The stretch from the line with "Open the Render (レンダー) menu" through the line with "Select the Serial" in the records below: write it out exactly, and nothing else.
_____
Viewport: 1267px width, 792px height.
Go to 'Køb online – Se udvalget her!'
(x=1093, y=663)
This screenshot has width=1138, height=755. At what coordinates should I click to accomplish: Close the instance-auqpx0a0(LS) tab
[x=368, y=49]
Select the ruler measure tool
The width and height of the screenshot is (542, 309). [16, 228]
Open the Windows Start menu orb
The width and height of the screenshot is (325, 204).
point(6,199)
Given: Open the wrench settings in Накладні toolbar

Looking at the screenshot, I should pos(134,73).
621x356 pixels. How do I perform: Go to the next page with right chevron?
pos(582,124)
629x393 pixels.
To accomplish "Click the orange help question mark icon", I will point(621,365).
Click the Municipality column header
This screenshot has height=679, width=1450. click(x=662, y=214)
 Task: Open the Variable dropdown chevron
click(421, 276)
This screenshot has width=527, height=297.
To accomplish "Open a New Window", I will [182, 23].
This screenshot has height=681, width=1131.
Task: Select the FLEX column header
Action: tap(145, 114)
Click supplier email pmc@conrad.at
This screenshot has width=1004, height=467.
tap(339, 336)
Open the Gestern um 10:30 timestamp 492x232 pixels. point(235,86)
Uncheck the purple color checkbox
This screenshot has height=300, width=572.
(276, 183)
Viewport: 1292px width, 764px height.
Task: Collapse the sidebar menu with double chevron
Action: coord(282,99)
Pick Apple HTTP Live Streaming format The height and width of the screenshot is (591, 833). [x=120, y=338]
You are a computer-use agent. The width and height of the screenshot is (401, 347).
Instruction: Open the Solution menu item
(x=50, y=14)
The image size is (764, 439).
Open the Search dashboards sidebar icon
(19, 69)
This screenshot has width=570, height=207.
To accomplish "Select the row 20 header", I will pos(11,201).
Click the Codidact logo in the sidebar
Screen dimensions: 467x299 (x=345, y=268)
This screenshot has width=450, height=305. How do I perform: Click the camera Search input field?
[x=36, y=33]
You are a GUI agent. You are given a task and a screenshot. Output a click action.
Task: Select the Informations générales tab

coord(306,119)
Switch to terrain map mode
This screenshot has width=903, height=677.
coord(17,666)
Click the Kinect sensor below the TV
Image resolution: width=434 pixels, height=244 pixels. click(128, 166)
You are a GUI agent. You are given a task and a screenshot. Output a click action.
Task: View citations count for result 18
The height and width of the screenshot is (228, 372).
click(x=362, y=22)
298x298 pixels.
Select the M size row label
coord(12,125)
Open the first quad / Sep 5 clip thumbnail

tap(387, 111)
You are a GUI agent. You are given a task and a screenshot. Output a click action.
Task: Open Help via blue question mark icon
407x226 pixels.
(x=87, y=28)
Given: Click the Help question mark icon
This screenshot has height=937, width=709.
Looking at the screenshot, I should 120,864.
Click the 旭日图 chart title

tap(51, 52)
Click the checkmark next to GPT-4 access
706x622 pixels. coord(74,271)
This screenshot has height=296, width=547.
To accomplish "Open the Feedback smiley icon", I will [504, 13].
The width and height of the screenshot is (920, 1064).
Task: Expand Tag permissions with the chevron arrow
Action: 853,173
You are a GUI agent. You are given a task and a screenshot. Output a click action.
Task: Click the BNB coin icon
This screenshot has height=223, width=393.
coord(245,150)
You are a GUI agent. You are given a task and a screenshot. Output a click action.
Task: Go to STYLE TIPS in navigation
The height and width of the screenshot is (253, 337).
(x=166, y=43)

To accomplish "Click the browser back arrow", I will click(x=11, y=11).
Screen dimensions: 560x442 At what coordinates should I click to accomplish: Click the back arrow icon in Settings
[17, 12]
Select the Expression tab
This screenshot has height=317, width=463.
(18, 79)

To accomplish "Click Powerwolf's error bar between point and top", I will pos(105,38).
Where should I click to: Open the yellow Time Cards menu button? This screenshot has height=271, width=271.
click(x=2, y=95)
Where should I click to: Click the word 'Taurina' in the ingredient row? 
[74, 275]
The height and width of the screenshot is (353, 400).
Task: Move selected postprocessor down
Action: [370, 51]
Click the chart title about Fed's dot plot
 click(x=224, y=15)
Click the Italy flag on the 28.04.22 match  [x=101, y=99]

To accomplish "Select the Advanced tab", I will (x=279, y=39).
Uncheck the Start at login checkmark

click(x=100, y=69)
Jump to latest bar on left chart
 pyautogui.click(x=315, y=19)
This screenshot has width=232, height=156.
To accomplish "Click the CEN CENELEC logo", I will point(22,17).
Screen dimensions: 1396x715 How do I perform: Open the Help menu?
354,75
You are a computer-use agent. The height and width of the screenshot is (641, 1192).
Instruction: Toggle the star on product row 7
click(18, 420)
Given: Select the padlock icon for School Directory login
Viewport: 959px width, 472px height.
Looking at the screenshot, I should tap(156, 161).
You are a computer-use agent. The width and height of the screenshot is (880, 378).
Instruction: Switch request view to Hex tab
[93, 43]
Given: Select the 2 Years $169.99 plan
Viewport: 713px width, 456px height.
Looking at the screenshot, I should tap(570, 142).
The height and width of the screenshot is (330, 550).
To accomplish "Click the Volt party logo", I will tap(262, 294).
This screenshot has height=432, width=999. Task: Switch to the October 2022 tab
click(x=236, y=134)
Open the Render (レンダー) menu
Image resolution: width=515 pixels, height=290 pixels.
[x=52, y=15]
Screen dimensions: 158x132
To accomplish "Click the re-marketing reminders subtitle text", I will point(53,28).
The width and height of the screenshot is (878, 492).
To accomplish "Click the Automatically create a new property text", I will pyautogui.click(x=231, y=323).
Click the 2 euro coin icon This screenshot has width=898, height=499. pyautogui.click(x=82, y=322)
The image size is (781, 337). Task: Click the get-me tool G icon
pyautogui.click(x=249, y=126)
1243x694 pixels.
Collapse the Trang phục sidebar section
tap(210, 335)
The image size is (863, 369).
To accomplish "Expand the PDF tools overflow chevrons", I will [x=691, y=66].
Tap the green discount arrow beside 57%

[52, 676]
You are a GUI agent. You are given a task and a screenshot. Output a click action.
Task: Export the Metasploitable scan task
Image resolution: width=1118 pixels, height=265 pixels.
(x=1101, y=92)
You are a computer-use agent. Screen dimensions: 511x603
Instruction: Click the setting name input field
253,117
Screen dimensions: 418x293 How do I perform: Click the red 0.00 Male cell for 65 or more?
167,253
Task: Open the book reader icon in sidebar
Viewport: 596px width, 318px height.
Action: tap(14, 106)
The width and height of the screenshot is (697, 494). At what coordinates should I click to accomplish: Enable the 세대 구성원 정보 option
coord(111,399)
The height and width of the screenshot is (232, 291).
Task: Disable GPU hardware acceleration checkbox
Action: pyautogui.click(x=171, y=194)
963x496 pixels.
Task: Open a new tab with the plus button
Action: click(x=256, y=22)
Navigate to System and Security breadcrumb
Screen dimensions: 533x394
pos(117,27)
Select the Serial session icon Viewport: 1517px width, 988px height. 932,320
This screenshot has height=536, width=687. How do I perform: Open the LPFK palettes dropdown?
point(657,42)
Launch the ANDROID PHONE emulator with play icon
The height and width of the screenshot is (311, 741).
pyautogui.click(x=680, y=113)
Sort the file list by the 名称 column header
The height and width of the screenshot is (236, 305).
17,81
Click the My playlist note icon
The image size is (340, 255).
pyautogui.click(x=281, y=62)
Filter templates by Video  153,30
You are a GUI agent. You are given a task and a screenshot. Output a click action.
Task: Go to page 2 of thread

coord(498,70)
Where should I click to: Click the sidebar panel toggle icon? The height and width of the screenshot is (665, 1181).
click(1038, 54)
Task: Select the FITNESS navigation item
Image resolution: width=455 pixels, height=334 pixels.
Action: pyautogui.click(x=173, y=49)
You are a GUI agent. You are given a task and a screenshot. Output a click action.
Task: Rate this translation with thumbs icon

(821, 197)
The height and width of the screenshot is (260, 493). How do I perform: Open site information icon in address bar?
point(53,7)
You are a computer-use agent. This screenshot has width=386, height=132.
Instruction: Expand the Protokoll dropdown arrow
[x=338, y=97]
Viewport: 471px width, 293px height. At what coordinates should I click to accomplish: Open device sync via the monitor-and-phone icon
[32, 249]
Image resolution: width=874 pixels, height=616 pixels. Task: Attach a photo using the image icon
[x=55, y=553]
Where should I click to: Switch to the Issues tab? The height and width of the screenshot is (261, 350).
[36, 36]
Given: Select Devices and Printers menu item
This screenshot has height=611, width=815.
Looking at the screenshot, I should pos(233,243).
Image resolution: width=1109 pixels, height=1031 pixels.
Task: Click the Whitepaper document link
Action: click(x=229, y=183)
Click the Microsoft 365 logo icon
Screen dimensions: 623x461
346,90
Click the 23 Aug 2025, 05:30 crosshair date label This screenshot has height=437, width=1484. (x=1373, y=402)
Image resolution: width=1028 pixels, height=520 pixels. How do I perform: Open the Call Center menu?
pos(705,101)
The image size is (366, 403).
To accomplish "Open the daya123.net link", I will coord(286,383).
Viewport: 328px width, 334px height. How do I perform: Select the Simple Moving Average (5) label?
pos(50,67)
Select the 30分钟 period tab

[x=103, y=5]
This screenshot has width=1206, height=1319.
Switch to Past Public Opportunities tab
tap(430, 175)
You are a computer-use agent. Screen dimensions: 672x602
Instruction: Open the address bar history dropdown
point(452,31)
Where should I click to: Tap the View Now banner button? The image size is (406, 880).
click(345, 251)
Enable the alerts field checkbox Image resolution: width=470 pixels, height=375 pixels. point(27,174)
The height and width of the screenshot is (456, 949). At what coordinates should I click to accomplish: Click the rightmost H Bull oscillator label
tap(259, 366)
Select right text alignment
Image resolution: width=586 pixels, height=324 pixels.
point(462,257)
_____
Answer to this problem
Open the Render (レンダー) menu
Image resolution: width=515 pixels, height=290 pixels.
[x=52, y=15]
Screen dimensions: 158x132
To accomplish "Click the re-marketing reminders subtitle text", I will point(53,28).
The width and height of the screenshot is (878, 492).
To accomplish "Click the Automatically create a new property text", I will pyautogui.click(x=231, y=323).
Click the 2 euro coin icon This screenshot has width=898, height=499. pyautogui.click(x=82, y=322)
The image size is (781, 337). Task: Click the get-me tool G icon
pyautogui.click(x=249, y=126)
1243x694 pixels.
Collapse the Trang phục sidebar section
tap(210, 335)
The image size is (863, 369).
To accomplish "Expand the PDF tools overflow chevrons", I will [x=691, y=66].
Tap the green discount arrow beside 57%

[52, 676]
You are a GUI agent. You are given a task and a screenshot. Output a click action.
Task: Export the Metasploitable scan task
Image resolution: width=1118 pixels, height=265 pixels.
(x=1101, y=92)
You are a computer-use agent. Screen dimensions: 511x603
Instruction: Click the setting name input field
253,117
Screen dimensions: 418x293 How do I perform: Click the red 0.00 Male cell for 65 or more?
167,253
Task: Open the book reader icon in sidebar
Viewport: 596px width, 318px height.
Action: tap(14, 106)
The width and height of the screenshot is (697, 494). At what coordinates should I click to accomplish: Enable the 세대 구성원 정보 option
coord(111,399)
The height and width of the screenshot is (232, 291).
Task: Disable GPU hardware acceleration checkbox
Action: pyautogui.click(x=171, y=194)
963x496 pixels.
Task: Open a new tab with the plus button
Action: click(x=256, y=22)
Navigate to System and Security breadcrumb
Screen dimensions: 533x394
pos(117,27)
Select the Serial session icon Viewport: 1517px width, 988px height. 932,320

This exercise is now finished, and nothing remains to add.